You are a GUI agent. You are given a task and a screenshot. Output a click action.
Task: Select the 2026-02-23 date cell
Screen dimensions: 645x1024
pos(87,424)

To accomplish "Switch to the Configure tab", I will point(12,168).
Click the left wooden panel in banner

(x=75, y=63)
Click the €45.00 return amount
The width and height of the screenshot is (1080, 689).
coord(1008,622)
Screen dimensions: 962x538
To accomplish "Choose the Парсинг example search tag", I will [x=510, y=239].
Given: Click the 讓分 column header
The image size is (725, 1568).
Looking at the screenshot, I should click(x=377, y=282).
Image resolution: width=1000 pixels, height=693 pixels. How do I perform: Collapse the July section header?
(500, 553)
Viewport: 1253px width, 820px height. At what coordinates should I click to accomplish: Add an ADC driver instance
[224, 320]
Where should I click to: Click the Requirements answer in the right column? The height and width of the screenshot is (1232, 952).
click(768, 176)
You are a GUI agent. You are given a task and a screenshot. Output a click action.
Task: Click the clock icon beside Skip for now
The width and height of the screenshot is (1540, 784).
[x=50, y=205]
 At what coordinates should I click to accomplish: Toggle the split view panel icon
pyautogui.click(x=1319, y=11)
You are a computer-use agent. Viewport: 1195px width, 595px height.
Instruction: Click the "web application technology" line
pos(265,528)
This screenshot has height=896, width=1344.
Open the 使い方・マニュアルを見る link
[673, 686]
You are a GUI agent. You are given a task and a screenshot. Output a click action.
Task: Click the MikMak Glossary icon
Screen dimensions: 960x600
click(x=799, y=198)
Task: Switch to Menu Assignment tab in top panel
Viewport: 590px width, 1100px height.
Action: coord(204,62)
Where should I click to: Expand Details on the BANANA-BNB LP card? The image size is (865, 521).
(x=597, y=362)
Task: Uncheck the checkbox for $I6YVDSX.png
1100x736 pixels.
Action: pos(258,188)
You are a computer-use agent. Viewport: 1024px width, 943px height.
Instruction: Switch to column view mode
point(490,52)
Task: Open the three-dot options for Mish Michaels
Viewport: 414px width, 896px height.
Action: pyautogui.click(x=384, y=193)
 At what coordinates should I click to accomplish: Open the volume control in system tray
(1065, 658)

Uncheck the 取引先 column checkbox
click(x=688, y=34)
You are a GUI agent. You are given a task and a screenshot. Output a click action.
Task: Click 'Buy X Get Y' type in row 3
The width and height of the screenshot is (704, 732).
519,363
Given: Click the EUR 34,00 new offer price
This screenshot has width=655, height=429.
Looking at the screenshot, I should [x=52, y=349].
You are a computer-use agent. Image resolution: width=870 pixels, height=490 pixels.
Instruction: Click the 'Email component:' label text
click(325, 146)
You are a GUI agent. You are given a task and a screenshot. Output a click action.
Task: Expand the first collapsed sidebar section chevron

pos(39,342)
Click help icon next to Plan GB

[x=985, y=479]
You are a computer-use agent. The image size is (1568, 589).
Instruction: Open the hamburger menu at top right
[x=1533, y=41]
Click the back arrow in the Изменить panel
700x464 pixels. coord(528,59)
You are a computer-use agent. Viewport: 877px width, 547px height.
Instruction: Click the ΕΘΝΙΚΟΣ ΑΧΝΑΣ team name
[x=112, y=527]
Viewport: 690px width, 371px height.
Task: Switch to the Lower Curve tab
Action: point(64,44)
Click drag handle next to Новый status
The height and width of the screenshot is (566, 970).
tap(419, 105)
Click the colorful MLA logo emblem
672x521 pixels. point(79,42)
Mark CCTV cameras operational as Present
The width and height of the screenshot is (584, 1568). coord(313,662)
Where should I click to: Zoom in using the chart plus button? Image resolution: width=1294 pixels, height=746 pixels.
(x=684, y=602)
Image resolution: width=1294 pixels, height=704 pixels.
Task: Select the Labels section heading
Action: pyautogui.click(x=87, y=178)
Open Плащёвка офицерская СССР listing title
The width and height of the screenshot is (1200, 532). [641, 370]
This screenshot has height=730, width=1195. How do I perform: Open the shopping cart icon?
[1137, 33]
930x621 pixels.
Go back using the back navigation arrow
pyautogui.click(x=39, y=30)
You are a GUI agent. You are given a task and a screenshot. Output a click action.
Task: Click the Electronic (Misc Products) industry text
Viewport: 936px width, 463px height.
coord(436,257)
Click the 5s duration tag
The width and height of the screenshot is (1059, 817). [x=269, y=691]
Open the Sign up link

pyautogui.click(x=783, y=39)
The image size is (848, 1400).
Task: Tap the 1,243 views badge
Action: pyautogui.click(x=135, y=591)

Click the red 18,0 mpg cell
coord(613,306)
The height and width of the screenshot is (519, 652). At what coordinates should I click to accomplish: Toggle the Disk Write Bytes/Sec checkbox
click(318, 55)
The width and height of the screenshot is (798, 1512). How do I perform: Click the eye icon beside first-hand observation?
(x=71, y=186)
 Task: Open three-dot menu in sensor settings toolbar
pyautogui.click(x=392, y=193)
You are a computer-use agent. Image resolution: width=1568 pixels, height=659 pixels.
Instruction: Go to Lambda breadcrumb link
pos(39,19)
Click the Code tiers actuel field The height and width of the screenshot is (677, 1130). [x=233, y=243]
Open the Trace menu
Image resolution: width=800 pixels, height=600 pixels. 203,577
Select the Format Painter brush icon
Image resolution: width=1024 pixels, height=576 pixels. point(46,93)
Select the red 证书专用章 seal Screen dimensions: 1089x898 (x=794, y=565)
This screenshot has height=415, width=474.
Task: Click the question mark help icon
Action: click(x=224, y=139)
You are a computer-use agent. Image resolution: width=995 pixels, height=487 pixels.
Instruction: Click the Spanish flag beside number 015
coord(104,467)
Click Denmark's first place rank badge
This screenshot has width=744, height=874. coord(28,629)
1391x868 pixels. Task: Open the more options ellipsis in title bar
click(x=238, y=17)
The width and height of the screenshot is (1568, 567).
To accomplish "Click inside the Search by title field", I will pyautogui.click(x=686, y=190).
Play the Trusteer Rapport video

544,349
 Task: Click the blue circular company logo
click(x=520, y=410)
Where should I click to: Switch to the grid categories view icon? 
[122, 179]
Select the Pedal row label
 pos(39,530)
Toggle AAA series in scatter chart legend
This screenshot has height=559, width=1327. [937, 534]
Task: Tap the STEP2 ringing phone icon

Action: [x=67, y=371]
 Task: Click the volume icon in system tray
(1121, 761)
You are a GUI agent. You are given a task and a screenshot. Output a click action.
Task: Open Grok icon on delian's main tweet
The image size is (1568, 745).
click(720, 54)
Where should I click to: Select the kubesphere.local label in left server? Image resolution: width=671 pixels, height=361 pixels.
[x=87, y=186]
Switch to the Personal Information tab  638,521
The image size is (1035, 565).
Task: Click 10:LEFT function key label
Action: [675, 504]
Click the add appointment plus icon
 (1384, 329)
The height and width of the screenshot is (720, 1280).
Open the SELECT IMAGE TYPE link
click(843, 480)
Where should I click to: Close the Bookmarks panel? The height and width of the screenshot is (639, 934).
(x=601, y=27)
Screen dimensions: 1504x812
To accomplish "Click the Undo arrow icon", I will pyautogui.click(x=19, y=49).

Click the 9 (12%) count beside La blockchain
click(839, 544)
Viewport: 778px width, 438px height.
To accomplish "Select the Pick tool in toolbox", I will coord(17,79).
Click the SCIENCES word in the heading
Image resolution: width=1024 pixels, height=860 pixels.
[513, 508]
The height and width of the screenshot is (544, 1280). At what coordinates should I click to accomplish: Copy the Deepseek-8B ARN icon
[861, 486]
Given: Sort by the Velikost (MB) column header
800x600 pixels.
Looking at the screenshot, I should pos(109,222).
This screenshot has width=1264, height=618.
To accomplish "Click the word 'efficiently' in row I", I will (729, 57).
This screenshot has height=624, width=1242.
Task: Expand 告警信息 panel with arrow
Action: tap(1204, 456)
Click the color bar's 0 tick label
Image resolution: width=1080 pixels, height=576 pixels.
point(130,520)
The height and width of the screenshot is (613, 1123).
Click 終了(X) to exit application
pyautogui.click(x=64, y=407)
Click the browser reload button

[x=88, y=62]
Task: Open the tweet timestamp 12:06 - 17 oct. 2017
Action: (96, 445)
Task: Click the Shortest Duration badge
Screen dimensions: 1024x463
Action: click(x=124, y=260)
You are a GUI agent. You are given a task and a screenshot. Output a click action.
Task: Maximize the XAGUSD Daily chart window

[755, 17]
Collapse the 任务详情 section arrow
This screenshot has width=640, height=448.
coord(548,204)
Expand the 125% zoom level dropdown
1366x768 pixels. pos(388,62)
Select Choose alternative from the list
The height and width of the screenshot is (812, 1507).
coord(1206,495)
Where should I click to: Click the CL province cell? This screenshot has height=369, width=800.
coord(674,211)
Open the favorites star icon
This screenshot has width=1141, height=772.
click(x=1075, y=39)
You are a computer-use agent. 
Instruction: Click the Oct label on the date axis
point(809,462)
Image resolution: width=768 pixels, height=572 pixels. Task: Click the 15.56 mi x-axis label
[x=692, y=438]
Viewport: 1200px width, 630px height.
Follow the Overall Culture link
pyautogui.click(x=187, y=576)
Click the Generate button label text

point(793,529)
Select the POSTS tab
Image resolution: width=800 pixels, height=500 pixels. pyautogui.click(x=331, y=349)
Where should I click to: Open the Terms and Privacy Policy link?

====

With the line holding "The image size is (725, 1568)." as the first and the line holding "This screenshot has height=896, width=1344." as the last, please transcribe exactly the lines of the material above in that range and nothing else.

— Written response —
The image size is (725, 1568).
Looking at the screenshot, I should click(x=377, y=282).
Image resolution: width=1000 pixels, height=693 pixels. How do I perform: Collapse the July section header?
(500, 553)
Viewport: 1253px width, 820px height. At what coordinates should I click to accomplish: Add an ADC driver instance
[224, 320]
Where should I click to: Click the Requirements answer in the right column? The height and width of the screenshot is (1232, 952).
click(768, 176)
You are a GUI agent. You are given a task and a screenshot. Output a click action.
Task: Click the clock icon beside Skip for now
The width and height of the screenshot is (1540, 784).
[x=50, y=205]
 At what coordinates should I click to accomplish: Toggle the split view panel icon
pyautogui.click(x=1319, y=11)
You are a computer-use agent. Viewport: 1195px width, 595px height.
Instruction: Click the "web application technology" line
pos(265,528)
This screenshot has height=896, width=1344.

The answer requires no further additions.